• REQUEST:
Scale the click coordinates in the lines from the line with "Facultad de Derecho (203, 319)" to the line with "KEYUCA(ケユカ) arrots スライドラック 商品ページ (280, 1960)", both included. Write those lines out again, the request lines among them, multiplying only the coordinate numbers by 1.65 and rounding each to a whole number, with halves rounded up.

• DATA FOR THIS EXERCISE:
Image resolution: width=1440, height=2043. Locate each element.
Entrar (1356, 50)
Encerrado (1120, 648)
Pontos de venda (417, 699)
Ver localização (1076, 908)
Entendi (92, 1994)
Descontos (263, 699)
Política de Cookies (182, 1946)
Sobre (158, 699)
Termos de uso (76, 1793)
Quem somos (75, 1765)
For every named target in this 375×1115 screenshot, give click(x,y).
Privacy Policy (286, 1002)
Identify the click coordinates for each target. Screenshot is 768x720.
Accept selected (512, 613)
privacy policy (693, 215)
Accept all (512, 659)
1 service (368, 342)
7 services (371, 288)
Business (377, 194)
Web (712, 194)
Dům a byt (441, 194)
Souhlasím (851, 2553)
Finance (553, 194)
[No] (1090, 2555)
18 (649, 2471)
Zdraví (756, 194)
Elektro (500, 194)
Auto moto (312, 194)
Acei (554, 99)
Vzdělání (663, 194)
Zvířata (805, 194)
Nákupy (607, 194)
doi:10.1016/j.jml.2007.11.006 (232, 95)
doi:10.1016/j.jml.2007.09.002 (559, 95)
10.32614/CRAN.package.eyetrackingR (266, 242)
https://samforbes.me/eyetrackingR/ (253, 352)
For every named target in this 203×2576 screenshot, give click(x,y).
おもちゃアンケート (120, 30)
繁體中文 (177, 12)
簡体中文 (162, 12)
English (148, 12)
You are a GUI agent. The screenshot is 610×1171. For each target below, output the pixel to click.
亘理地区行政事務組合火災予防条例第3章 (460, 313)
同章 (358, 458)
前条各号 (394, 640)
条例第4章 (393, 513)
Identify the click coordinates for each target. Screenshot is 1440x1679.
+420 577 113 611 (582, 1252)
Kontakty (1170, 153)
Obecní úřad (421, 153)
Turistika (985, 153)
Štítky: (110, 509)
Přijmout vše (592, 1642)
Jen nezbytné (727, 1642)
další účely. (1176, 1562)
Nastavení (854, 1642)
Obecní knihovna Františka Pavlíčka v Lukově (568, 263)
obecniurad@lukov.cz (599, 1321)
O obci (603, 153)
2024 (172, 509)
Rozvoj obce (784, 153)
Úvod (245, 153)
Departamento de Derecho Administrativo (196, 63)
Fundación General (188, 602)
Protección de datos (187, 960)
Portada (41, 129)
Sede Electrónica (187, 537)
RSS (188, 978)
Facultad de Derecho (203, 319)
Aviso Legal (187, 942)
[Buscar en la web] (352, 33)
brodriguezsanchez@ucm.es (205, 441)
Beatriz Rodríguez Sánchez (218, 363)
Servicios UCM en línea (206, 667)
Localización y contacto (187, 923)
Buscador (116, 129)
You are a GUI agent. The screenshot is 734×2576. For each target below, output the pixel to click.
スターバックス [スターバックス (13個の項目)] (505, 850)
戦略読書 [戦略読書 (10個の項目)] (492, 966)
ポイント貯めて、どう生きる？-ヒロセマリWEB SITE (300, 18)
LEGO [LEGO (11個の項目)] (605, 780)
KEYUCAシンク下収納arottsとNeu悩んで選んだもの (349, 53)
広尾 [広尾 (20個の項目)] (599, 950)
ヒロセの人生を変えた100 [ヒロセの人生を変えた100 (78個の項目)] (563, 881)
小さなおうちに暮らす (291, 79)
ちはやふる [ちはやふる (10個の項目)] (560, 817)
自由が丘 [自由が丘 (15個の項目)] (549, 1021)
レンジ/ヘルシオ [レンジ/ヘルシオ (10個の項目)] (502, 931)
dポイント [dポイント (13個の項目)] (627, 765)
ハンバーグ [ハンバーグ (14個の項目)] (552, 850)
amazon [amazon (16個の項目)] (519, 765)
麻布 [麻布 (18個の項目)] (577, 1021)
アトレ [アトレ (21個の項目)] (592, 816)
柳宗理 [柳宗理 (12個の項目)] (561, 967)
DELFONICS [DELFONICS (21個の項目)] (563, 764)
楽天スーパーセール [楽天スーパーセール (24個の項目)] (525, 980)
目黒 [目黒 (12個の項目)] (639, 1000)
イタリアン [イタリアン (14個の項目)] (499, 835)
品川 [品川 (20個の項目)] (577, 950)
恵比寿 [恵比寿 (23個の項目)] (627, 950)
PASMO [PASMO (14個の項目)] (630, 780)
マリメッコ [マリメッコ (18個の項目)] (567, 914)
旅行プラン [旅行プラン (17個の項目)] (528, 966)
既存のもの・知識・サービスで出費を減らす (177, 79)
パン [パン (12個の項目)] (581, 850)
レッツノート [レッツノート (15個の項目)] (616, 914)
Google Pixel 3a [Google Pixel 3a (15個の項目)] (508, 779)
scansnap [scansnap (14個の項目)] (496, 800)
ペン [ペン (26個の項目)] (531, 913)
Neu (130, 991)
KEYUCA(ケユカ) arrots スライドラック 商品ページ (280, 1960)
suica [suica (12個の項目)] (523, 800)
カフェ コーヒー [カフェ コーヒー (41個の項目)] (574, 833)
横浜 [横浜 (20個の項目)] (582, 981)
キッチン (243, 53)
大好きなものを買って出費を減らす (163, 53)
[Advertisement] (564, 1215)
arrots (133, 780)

• RESPONSE BELOW:
Facultad de Derecho (335, 526)
Aviso Legal (309, 1554)
[Buscar en la web] (581, 54)
brodriguezsanchez@ucm.es (338, 728)
Beatriz Rodríguez Sánchez (360, 599)
Servicios UCM en línea (340, 1101)
Localización y contacto (309, 1523)
Buscador (191, 213)
You are a GUI agent. The screenshot is 734×2576. For each target below, output the pixel to click.
スターバックス [スターバックス (13個の項目)] (833, 1403)
戦略読書 [戦略読書 (10個の項目)] (812, 1594)
ポイント貯めて、どう生きる？-ヒロセマリWEB SITE (495, 30)
LEGO [LEGO (11個の項目)] (998, 1287)
KEYUCAシンク下収納arottsとNeu悩んで選んだもの (576, 87)
広尾 [広尾 (20個の項目)] (988, 1568)
ヒロセの人生を変えた100 [ヒロセの人生を変えた100 (78個の項目)] (929, 1454)
小さなおうちに暮らす (480, 130)
ちはやふる [ちはやふる (10個の項目)] (924, 1348)
自由が丘 [自由が丘 (15個の項目)] (906, 1685)
レンジ/ヘルシオ [レンジ/ヘルシオ (10個の項目)] (828, 1536)
dポイント [dポイント (13個の項目)] (1035, 1262)
ハンバーグ [ハンバーグ (14個の項目)] (911, 1403)
amazon [amazon (16個の項目)] (856, 1262)
麻布 [麻布 (18個の項目)] (952, 1685)
アトレ [アトレ (21個の項目)] (977, 1346)
柳宗理 [柳宗理 (12個の項目)] (926, 1596)
DELFONICS [DELFONICS (21個の項目)] (929, 1261)
楽天スーパーセール [楽天スーパーセール (24個の項目)] (866, 1617)
目黒 [目黒 (12個の項目)] (1054, 1650)
イタリアン [イタリアン (14個の項目)] (823, 1378)
品川 [品川 (20個の項目)] (952, 1568)
恵比寿 [恵比寿 (23個の項目)] (1035, 1568)
PASMO [PASMO (14個の項目)] (1040, 1287)
マリメッコ [マリメッコ (18個の項目)] (936, 1508)
旅行プラン [旅行プラン (17個の項目)] (871, 1594)
既存のもの・知識・サービスで出費を減らす (292, 130)
パン [パン (12個の項目)] (959, 1403)
レッツノート [レッツノート (15個の項目)] (1016, 1508)
Google Pixel 3a [Google Pixel 3a (15個の項目)] (838, 1285)
scansnap [scansnap (14個の項目)] (818, 1320)
ペン [ペン (26個の項目)] (876, 1506)
Neu (215, 1635)
KEYUCA(ケユカ) arrots スライドラック 商品ページ (462, 3234)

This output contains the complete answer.